START RECORDS TO USE

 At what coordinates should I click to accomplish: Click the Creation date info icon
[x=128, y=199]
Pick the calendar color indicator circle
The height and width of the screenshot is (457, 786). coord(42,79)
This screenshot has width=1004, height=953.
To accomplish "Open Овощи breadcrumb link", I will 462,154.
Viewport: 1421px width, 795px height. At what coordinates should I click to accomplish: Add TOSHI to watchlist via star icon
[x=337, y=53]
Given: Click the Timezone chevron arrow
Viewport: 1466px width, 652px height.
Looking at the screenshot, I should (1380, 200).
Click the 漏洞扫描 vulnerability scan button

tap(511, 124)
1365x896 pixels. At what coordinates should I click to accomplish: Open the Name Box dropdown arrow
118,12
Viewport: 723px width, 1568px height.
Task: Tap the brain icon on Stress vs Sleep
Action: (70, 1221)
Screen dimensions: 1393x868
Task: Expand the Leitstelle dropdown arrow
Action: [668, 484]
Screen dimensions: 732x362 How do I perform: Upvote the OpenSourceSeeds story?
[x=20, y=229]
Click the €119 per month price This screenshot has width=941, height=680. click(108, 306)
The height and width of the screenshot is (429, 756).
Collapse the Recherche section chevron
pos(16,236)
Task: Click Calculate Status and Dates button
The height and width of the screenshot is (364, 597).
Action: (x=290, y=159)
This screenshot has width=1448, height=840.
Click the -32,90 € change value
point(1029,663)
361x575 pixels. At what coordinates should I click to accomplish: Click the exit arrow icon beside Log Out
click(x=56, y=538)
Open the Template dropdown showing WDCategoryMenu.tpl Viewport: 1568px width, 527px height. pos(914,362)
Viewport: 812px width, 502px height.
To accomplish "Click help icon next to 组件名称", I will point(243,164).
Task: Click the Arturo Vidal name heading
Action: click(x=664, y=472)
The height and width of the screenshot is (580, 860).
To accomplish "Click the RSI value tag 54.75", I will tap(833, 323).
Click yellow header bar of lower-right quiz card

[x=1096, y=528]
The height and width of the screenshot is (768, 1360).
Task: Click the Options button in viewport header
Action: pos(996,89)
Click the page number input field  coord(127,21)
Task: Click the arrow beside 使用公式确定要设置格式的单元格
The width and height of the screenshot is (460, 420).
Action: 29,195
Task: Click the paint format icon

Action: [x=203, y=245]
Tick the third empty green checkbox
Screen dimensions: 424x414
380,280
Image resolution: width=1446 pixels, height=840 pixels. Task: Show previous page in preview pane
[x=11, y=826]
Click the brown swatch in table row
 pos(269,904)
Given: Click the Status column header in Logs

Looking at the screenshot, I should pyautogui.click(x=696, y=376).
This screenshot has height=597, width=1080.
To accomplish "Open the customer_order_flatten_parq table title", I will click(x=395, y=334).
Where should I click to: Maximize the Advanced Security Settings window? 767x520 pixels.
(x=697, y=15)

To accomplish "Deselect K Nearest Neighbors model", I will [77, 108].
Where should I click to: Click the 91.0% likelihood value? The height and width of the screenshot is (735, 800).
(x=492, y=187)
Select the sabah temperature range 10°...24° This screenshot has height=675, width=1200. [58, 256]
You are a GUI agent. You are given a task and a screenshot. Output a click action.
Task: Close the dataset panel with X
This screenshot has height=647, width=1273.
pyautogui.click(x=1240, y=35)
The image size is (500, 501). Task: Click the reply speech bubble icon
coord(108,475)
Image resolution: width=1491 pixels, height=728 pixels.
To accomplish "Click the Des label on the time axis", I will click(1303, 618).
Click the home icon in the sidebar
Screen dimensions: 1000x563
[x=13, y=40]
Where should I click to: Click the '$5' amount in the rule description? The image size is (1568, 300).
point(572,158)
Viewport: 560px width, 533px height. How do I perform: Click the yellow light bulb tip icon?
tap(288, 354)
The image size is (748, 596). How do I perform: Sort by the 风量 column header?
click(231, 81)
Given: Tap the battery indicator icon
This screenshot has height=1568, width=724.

END RECORDS TO USE

TRY IT: Retype the whole listing above. Please keep it exact.

EXERCISE ANSWER:
 At what coordinates should I click to accomplish: Click the Creation date info icon
[x=128, y=199]
Pick the calendar color indicator circle
The height and width of the screenshot is (457, 786). coord(42,79)
This screenshot has width=1004, height=953.
To accomplish "Open Овощи breadcrumb link", I will 462,154.
Viewport: 1421px width, 795px height. At what coordinates should I click to accomplish: Add TOSHI to watchlist via star icon
[x=337, y=53]
Given: Click the Timezone chevron arrow
Viewport: 1466px width, 652px height.
Looking at the screenshot, I should (1380, 200).
Click the 漏洞扫描 vulnerability scan button

tap(511, 124)
1365x896 pixels. At what coordinates should I click to accomplish: Open the Name Box dropdown arrow
118,12
Viewport: 723px width, 1568px height.
Task: Tap the brain icon on Stress vs Sleep
Action: (70, 1221)
Screen dimensions: 1393x868
Task: Expand the Leitstelle dropdown arrow
Action: [668, 484]
Screen dimensions: 732x362 How do I perform: Upvote the OpenSourceSeeds story?
[x=20, y=229]
Click the €119 per month price This screenshot has width=941, height=680. click(108, 306)
The height and width of the screenshot is (429, 756).
Collapse the Recherche section chevron
pos(16,236)
Task: Click Calculate Status and Dates button
The height and width of the screenshot is (364, 597).
Action: (x=290, y=159)
This screenshot has width=1448, height=840.
Click the -32,90 € change value
point(1029,663)
361x575 pixels. At what coordinates should I click to accomplish: Click the exit arrow icon beside Log Out
click(x=56, y=538)
Open the Template dropdown showing WDCategoryMenu.tpl Viewport: 1568px width, 527px height. pos(914,362)
Viewport: 812px width, 502px height.
To accomplish "Click help icon next to 组件名称", I will point(243,164).
Task: Click the Arturo Vidal name heading
Action: click(x=664, y=472)
The height and width of the screenshot is (580, 860).
To accomplish "Click the RSI value tag 54.75", I will tap(833, 323).
Click yellow header bar of lower-right quiz card

[x=1096, y=528]
The height and width of the screenshot is (768, 1360).
Task: Click the Options button in viewport header
Action: pos(996,89)
Click the page number input field  coord(127,21)
Task: Click the arrow beside 使用公式确定要设置格式的单元格
The width and height of the screenshot is (460, 420).
Action: 29,195
Task: Click the paint format icon

Action: [x=203, y=245]
Tick the third empty green checkbox
Screen dimensions: 424x414
380,280
Image resolution: width=1446 pixels, height=840 pixels. Task: Show previous page in preview pane
[x=11, y=826]
Click the brown swatch in table row
 pos(269,904)
Given: Click the Status column header in Logs

Looking at the screenshot, I should pyautogui.click(x=696, y=376).
This screenshot has height=597, width=1080.
To accomplish "Open the customer_order_flatten_parq table title", I will click(x=395, y=334).
Where should I click to: Maximize the Advanced Security Settings window? 767x520 pixels.
(x=697, y=15)

To accomplish "Deselect K Nearest Neighbors model", I will [77, 108].
Where should I click to: Click the 91.0% likelihood value? The height and width of the screenshot is (735, 800).
(x=492, y=187)
Select the sabah temperature range 10°...24° This screenshot has height=675, width=1200. [58, 256]
You are a GUI agent. You are given a task and a screenshot. Output a click action.
Task: Close the dataset panel with X
This screenshot has height=647, width=1273.
pyautogui.click(x=1240, y=35)
The image size is (500, 501). Task: Click the reply speech bubble icon
coord(108,475)
Image resolution: width=1491 pixels, height=728 pixels.
To accomplish "Click the Des label on the time axis", I will click(1303, 618).
Click the home icon in the sidebar
Screen dimensions: 1000x563
[x=13, y=40]
Where should I click to: Click the '$5' amount in the rule description? The image size is (1568, 300).
point(572,158)
Viewport: 560px width, 533px height. How do I perform: Click the yellow light bulb tip icon?
tap(288, 354)
The image size is (748, 596). How do I perform: Sort by the 风量 column header?
click(231, 81)
Given: Tap the battery indicator icon
This screenshot has height=1568, width=724.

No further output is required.